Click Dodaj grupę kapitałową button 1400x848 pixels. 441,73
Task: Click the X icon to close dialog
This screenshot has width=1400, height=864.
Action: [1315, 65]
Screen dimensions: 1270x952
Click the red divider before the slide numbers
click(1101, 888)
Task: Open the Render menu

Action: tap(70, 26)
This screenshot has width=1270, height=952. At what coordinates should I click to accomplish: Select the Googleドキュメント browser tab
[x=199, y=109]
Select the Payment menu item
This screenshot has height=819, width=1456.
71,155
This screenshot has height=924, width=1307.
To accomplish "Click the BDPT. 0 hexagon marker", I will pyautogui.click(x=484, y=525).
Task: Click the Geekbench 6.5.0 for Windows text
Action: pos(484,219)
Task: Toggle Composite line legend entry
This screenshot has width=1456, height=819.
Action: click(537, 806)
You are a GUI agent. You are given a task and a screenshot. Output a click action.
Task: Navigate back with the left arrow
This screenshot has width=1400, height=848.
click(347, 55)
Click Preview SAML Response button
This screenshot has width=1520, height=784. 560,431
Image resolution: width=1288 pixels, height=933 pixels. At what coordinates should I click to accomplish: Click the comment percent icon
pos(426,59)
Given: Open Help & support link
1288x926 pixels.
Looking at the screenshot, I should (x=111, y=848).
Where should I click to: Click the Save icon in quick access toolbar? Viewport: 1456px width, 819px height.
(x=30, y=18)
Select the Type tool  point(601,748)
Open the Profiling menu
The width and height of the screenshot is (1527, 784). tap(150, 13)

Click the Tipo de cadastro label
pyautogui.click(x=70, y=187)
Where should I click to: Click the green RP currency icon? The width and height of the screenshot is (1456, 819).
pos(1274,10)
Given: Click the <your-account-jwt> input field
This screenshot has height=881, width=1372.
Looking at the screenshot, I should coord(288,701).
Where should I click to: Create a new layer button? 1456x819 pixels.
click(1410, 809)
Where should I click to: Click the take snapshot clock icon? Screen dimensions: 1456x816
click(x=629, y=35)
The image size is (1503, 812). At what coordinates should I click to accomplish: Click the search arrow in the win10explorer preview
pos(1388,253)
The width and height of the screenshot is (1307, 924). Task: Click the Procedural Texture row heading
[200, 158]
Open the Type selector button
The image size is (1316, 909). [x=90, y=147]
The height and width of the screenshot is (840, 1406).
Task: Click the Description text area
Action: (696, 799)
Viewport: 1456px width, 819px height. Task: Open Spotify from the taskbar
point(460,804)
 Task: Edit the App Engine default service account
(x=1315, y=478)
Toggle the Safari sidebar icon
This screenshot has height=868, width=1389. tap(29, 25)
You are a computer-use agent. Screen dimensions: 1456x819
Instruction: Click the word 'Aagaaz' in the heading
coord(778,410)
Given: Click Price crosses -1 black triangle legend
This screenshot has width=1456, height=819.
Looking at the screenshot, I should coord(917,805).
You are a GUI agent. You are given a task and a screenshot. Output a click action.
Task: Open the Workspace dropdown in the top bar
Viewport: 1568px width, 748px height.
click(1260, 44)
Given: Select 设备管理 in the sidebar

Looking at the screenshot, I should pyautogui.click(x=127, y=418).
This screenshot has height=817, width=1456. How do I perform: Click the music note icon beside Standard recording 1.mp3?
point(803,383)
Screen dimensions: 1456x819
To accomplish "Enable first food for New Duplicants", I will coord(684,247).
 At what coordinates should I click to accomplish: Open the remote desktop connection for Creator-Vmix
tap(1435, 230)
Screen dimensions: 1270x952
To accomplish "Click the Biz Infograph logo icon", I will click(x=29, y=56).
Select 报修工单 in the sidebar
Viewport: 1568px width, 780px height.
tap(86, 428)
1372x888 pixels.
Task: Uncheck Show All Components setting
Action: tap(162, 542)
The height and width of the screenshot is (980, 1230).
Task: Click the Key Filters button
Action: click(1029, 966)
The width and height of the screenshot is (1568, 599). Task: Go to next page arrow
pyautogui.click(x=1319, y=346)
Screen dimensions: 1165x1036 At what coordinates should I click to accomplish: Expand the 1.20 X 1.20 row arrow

#####

REQUIRED ACTION: From the entries above, tally the lines that contain the string "legend". Report the total and nothing more.

ANSWER: 2